→ **Text excerpt**:

* start *

2009-06-17 Thread Shai Erera (JIRA)


[ 
https://issues.apache.org/jira/browse/LUCENE-1630?page=com.atlassian.jira.plugin.system.issuetabpanels:comment-tabpanel&focusedCommentId=12720622#action_12720622
 ] 

Shai Erera commented on LUCENE-1630:


It isn't and that's what I expressed in the javadocs. If you plan to iterate on 
a Scorer, you should always ask for in-order one, and that's what IndexSearcher 
does. Mike suggested above to refine that documentation to say that if you plan 
to call nextDoc() only, you can still ask for an out-of-order scorer.

> Mating Collector and Scorer on doc Id orderness
> ---
>
> Key: LUCENE-1630
> URL: https://issues.apache.org/jira/browse/LUCENE-1630
> Project: Lucene - Java
>  Issue Type: Improvement
>  Components: Search
>Reporter: Shai Erera
>Assignee: Michael McCandless
> Fix For: 2.9
>
> Attachments: LUCENE-1630.patch, LUCENE-1630.patch, LUCENE-1630.patch
>
>
> This is a spin off of LUCENE-1593. This issue proposes to expose appropriate 
> API on Scorer and Collector such that one can create an optimized Collector 
> based on a given Scorer's doc-id orderness and vice versa. Copied from 
> LUCENE-1593, here is the list of changes:
> # Deprecate Weight and create QueryWeight (abstract class) with a new 
> scorer(reader, scoreDocsInOrder), replacing the current scorer(reader)

* end *

→ **Data provided**:
* start *

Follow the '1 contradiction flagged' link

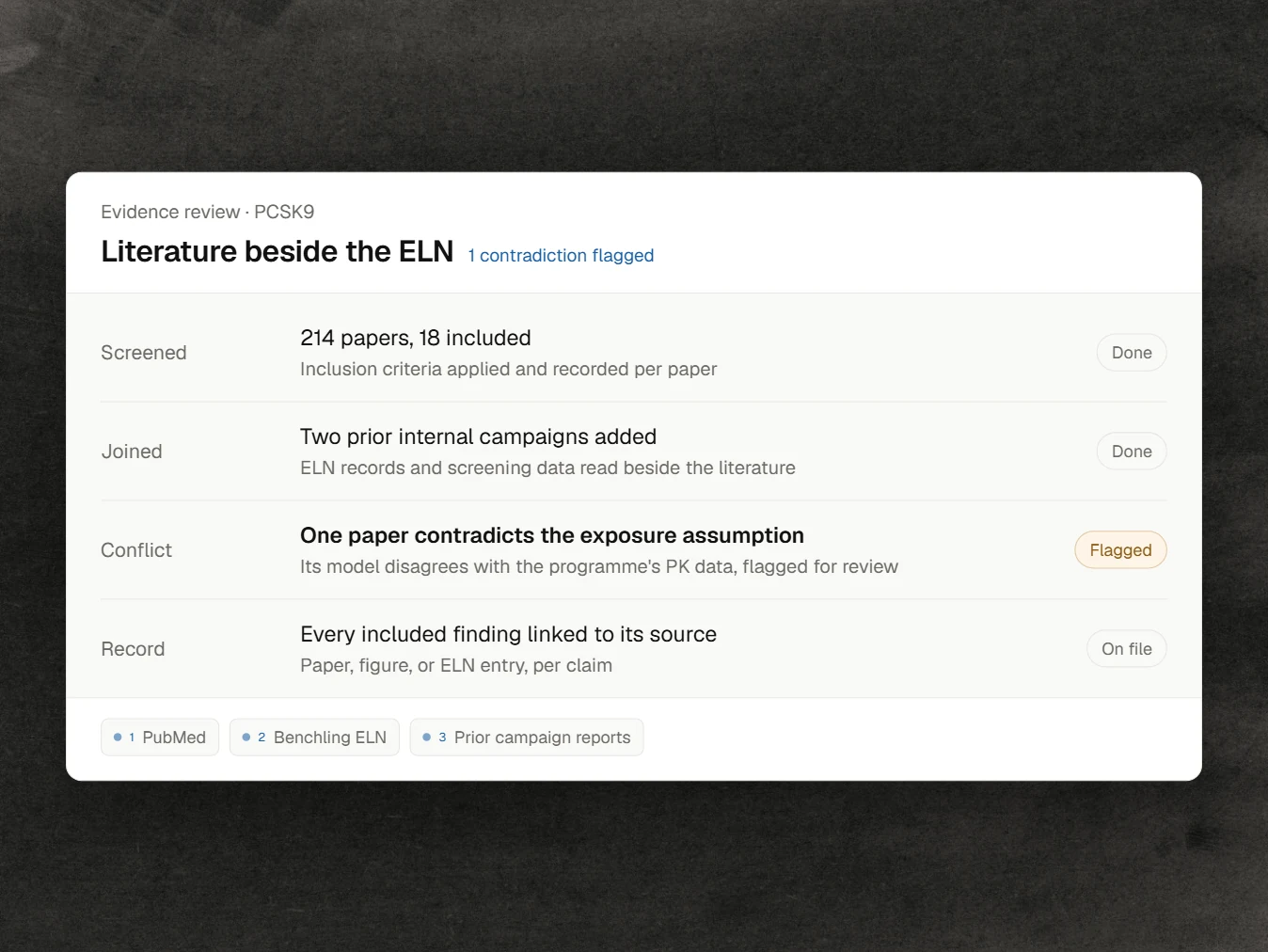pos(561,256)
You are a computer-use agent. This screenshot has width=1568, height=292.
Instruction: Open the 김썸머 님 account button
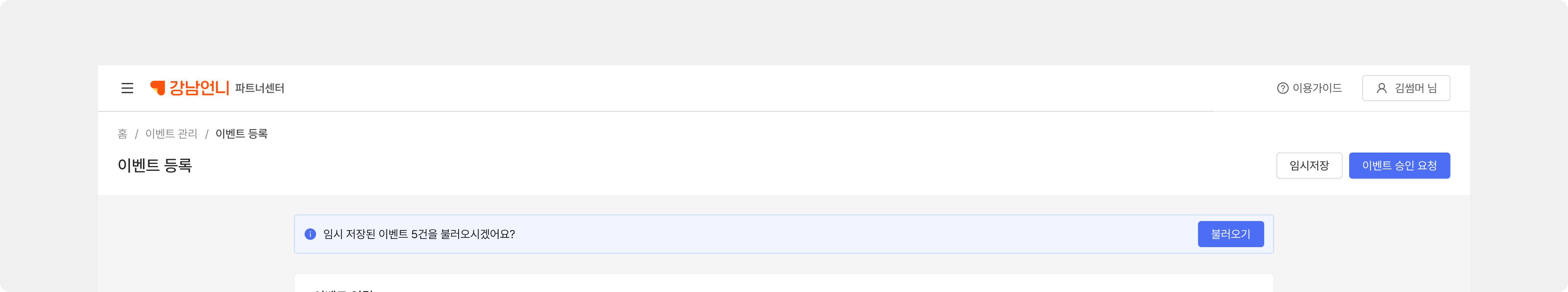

* end *

→ **To-do list**:
• A. In the Lucene issue thread, who is the assignee of LUCENE-1630?
• B. Carry the Lucene issue thread forward from the point where it stops.

→ **Outputs in order**:
• A. Michael McCandless

• B.
> method. QueryWeight implements Weight, while score(reader) calls 
> score(reader, false /* out-of-order */) and scorer(reader, scoreDocsInOrder) 
> is defined abstract.
> #* Also add QueryWeightWrapper to wrap a given Weight implementation. This 
> one will also be deprecated, as well as package-private.
> #* Add to Query variants of createWeight and weight which return QueryWeight. 
> For now, I prefer to add a default impl which wraps the Weight variant 
> instead of overriding in all Query extensions, and in 3.0 when we remove the 
> Weight variants - override in all extending classes.
> # Add to Scorer isOutOfOrder with a default to false, and override in BS to 
> true.
> # Modify BooleanWeight to extend QueryWeight and implement the new scorer 
> method to return BS2 or BS based on the number of required scorers and 
> setAllowOutOfOrder.
> # Add to Collector an abstract _acceptsDocsOutOfOrder_ which returns 
> true/false.
> #* Use it in IndexSearcher.search methods, that accept a Collector, in order 
> to create the appropriate Scorer, using the new QueryWeight.
> #* Provide a static create method to TFC and TSDC which accept this as an 
> argument and creates the proper instance.
> #* Wherever we create a Collector (TSDC or TFC), always ask for out-of-order 
> Scorer and check on the resulting Scorer isOutOfOrder(), so that we can 
> create the optimized Collector instance.
> # Modify IndexSearcher to use all of the above logic.
> The only class I'm worried about, and would like to verify with you, is 
> Searchable. If we want to deprecate all the search methods on IndexSearcher, 
> Searcher and Searchable which accept Weight and add new ones which accept 
> QueryWeight, we must do the following:
> * Deprecate Searchable in favor of Searcher.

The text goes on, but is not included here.